Monte Carlo Standard Errors for Summary Statistics Based on Multiple Columns of Simulation Output

Dennis Boos. Kevin Matthew, Jason Osborne

2019-05-01

In this vignette, we reproduce a piece of Table 11.4, p. 423, of Boos and Stefanski (2013), “Essential Statistical Inference.” Our goal is to illustrate the use of mc.se.matrix to get the average standard errors (SEs) for sets of table entries (see the last row of the following table).
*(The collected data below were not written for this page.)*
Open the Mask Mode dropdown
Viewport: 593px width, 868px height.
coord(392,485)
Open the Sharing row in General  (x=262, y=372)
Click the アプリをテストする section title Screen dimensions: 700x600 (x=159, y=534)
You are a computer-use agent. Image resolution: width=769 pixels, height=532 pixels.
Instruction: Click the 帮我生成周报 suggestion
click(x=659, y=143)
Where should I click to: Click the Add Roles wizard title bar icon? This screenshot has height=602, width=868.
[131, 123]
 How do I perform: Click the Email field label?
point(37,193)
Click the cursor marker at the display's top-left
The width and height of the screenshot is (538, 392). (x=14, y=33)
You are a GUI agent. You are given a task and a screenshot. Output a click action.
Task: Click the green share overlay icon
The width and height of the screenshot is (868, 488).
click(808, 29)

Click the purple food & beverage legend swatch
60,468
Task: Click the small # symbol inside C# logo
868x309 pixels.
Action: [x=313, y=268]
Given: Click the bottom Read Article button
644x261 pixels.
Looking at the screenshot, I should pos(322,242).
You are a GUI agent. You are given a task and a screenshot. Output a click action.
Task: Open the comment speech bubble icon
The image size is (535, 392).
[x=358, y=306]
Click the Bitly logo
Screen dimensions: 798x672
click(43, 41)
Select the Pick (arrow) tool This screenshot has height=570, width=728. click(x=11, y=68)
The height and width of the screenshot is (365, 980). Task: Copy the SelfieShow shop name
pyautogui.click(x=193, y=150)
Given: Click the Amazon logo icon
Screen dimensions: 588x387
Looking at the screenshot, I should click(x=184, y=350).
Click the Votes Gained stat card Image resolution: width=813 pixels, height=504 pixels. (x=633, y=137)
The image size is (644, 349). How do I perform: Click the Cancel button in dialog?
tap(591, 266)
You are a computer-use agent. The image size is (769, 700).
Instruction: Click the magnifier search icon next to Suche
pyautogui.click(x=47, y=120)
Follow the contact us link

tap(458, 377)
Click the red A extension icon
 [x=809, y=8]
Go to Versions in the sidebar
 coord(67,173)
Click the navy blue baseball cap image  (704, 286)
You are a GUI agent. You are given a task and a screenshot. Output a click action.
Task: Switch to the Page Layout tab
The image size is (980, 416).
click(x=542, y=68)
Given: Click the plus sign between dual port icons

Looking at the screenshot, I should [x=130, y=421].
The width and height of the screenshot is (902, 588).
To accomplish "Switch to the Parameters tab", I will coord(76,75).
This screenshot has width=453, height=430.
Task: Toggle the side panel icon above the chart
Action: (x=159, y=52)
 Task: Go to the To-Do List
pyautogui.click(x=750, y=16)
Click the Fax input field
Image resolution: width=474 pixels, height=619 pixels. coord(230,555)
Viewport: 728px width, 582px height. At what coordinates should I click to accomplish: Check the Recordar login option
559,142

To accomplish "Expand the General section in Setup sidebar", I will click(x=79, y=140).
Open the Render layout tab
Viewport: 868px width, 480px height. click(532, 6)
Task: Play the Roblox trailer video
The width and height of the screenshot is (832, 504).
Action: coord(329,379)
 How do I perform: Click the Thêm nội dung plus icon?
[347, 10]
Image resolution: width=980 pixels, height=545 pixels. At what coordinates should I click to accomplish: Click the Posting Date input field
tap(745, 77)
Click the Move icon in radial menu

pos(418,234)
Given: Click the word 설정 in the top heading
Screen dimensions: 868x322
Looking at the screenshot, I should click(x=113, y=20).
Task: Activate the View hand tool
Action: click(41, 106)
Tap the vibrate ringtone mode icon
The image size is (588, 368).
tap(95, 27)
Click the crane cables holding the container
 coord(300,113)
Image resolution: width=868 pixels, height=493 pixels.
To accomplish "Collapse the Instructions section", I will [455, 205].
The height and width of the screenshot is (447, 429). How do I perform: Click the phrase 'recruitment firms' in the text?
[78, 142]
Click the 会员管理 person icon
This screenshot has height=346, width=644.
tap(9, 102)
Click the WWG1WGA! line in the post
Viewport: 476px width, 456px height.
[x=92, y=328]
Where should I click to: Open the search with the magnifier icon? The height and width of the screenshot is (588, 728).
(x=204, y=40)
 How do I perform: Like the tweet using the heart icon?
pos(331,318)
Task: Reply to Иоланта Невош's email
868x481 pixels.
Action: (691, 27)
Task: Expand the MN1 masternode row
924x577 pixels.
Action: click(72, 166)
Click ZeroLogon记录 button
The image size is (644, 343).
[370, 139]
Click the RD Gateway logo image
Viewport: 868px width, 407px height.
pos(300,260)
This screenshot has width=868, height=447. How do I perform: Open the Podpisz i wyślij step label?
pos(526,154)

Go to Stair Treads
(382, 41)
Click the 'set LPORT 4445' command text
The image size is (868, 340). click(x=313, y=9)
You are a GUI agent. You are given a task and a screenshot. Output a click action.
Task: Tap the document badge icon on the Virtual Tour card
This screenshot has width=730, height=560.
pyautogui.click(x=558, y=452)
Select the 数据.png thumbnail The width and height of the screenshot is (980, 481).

Table 11.4 compares three methods of estimating the variance of the 20% trimmed mean. The three methods are the Influence Curve Method (Delta Method), the jackknife, and the bootstrap. The main entries of the table are based on N Monte Carlo samples of size n=20, leading to a matrix of N by 3 variance estimators, each column for a different method. The main entries in Table 11.4 are

\((\widehat{V}/V)\) = the average of N sample-by-sample variance estimators \((\widehat{V}\)) divided by the sample variance of the N estimators (\(V\)), and

CV = the coefficient of variation of the N variance estimators

If a variance estimator is approximately unbiased for the true variance, then \((\widehat{V}/V)\) will be close to 1.0. Coupled with a SE, \((\widehat{V}/V)\) is very easy to quickly assess and compare biases. The CV of a variance estimator is useful for comparing variance estimators in terms of a comparable measure of variability. Mean Squared Error (MSE) is not as useful for comparing variance estimators because it tends to favor estimators that are biased low (since the variance goes down with the mean).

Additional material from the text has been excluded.